[LISTED ENTRIES]
Begin

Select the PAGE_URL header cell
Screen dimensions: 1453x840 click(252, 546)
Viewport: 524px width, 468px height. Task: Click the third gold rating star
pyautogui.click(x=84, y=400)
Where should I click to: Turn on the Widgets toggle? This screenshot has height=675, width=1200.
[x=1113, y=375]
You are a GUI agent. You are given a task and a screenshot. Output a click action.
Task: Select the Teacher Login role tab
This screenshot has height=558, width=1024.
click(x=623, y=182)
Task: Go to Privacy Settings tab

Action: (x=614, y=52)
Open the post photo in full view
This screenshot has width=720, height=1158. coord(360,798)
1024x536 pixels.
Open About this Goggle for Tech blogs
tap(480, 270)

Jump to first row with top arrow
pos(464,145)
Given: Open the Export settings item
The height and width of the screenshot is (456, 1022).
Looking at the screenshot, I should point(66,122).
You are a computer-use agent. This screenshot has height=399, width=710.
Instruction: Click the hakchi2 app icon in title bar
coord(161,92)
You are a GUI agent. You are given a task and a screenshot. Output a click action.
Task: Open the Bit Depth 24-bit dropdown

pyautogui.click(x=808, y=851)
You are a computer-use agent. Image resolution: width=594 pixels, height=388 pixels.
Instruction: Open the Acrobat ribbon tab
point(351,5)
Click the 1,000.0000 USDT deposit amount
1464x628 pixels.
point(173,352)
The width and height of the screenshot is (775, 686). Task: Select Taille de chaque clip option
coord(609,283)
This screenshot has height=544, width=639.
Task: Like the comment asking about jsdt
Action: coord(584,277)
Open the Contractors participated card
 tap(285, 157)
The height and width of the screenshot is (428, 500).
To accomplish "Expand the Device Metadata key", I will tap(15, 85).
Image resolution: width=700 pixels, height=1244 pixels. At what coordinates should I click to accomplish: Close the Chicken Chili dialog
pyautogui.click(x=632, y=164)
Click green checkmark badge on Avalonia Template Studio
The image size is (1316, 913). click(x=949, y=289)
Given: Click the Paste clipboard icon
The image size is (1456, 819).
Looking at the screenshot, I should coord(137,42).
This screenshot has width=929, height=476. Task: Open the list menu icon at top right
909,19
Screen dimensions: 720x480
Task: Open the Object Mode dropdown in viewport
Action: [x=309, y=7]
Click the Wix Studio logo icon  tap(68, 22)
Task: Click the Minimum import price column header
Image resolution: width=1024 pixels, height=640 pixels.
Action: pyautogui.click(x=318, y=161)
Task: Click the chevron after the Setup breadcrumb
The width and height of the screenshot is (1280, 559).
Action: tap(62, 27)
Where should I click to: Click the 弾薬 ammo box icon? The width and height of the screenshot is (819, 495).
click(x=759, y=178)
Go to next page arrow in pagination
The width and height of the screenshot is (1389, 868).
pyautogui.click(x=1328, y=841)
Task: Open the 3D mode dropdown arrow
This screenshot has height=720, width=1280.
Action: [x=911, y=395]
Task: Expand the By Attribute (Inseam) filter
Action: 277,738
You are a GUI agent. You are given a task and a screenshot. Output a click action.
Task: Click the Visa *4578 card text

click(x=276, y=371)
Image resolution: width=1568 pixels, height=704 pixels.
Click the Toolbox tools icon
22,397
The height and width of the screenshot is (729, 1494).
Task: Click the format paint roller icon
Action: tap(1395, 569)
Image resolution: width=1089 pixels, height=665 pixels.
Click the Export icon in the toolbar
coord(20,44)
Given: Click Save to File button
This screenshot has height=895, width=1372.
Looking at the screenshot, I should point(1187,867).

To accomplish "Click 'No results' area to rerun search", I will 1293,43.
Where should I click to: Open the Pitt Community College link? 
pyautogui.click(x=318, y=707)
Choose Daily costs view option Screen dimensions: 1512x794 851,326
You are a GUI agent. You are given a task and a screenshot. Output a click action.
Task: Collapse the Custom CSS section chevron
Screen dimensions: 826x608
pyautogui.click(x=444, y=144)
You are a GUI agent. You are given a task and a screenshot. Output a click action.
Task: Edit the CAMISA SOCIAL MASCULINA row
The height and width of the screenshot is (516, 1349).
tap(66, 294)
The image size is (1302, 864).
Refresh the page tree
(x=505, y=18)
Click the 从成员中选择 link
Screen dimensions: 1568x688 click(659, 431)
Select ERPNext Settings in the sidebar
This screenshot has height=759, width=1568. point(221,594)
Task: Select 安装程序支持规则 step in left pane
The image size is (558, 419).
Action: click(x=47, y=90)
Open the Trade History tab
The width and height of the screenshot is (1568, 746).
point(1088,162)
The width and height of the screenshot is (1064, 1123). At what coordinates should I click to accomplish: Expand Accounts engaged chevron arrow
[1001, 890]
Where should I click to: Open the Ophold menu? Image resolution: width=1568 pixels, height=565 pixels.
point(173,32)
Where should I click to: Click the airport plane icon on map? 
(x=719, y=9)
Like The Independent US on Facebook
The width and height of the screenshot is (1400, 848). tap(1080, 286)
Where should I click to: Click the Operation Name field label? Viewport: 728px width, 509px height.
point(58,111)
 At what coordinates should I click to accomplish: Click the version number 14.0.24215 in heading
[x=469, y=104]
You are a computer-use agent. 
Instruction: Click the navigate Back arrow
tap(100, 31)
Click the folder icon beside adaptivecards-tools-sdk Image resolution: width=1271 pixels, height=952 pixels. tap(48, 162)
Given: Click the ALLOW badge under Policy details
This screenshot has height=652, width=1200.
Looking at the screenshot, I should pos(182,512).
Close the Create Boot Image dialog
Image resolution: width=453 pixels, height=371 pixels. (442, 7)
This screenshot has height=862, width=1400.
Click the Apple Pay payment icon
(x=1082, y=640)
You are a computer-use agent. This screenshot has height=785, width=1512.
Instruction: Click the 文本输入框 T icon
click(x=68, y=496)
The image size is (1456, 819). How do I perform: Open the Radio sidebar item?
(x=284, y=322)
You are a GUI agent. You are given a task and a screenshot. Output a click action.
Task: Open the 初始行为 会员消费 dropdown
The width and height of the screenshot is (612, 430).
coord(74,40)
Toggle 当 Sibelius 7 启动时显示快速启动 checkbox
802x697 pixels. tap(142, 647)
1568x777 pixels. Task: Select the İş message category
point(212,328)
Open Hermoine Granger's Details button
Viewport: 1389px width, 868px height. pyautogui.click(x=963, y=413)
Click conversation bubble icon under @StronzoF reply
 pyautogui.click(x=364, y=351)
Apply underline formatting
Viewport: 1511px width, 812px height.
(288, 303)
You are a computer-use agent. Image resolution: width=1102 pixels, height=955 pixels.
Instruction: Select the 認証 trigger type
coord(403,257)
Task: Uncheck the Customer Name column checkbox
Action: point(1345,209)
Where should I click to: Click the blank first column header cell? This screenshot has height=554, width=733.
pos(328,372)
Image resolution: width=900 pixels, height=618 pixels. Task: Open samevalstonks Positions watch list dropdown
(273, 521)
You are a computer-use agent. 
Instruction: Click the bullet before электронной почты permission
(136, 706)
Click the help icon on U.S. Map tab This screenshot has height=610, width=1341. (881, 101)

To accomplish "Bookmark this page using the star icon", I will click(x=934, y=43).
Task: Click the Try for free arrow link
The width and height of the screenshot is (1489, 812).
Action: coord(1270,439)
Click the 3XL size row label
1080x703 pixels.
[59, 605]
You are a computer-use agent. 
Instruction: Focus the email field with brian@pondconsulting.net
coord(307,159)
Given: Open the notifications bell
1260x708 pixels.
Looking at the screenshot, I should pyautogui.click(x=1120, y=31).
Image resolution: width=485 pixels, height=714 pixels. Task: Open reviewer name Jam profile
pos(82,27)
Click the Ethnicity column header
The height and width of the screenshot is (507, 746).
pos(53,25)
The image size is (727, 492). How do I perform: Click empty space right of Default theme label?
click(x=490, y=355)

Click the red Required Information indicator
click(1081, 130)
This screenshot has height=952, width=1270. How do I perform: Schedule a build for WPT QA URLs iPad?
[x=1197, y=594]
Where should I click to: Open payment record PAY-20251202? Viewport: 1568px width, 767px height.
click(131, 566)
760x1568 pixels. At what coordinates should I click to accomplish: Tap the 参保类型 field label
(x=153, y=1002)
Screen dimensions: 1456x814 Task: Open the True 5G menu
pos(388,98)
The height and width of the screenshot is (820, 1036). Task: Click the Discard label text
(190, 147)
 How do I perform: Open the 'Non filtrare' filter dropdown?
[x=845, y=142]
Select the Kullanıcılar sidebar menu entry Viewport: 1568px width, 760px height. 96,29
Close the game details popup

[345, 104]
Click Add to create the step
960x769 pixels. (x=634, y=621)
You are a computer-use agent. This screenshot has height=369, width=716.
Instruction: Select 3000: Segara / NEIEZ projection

End

Reproduce word for word the lines from the one containing "Screen dimensions: 1456x814" up to and including the final line of the items.

[EXERCISE ANSWER]
Screen dimensions: 1456x814 Task: Open the True 5G menu
pos(388,98)
The height and width of the screenshot is (820, 1036). Task: Click the Discard label text
(190, 147)
 How do I perform: Open the 'Non filtrare' filter dropdown?
[x=845, y=142]
Select the Kullanıcılar sidebar menu entry Viewport: 1568px width, 760px height. 96,29
Close the game details popup

[345, 104]
Click Add to create the step
960x769 pixels. (x=634, y=621)
You are a computer-use agent. This screenshot has height=369, width=716.
Instruction: Select 3000: Segara / NEIEZ projection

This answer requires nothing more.